Comme elle, certains valorisent plutôt l’entreprise : « Le bagage n’est pas pris en compte à
l’université alors que dans l’entreprise, oui », « Je vois deux routes différentes, l’une sinueuse
et compliquée, (l’université et ses savoirs conceptuels) l’autre, c’est une autoroute, la pratique
professionnelle ». D’autres insistent sur le fait que l’université instaure un temps en rupture
avec la vitesse du monde du stage, qu’elle constitue un espace protégé. « Les cours, c’est une
respiration ».
Bien qu’une épistémologie de la rupture ne soit pas, par nature, moins intéressante qu’une
épistémologie de la reliance, les usagers qui se situent dans cette perspective la connotent de
manière plutôt négative.
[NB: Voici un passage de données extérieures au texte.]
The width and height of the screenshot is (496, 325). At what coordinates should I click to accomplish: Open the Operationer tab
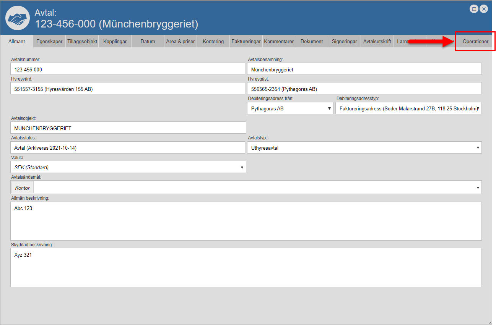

L’idée d’une alternance factice est souvent évoquée : « L’alternance
n’est pas réelle ». « Il y a alternance de fait, alternance physique, mais pas réelle ». De
manière générale, ces personnes expriment à quel point elles ne voient pas de lien entre les
« deux temps d’apprentissage » du dispositif : « Les deux espaces sont cloisonnés, parce que
le savoir est très intéressant mais détaché de l’entreprise ». « J’arrive pas du tout à faire le
lien, c’est deux chemins tout à fait différents ». Ceci apparaît dans les dessins sous forme de
deux routes parallèles, sans liens entre elles. Les étudiants expriment leur difficulté à intégrer
dans leur expérience les deux espaces-temps qui leurs sont proposés. « J’ai deux valises, mon
savoir et le savoir appris ici et les deux valises ne sont pas organisées pareil : c’est deux
valises séparées ».
Pour expliquer les difficultés vécues, on trouve des récriminations à l’égard du dispositif « On
est lâché sur l’appropriation du dispositif », « Le dispositif, ne fait pas de lien, on arrive à
arracher les liens parfois », « On a la sensation d’être perdu ».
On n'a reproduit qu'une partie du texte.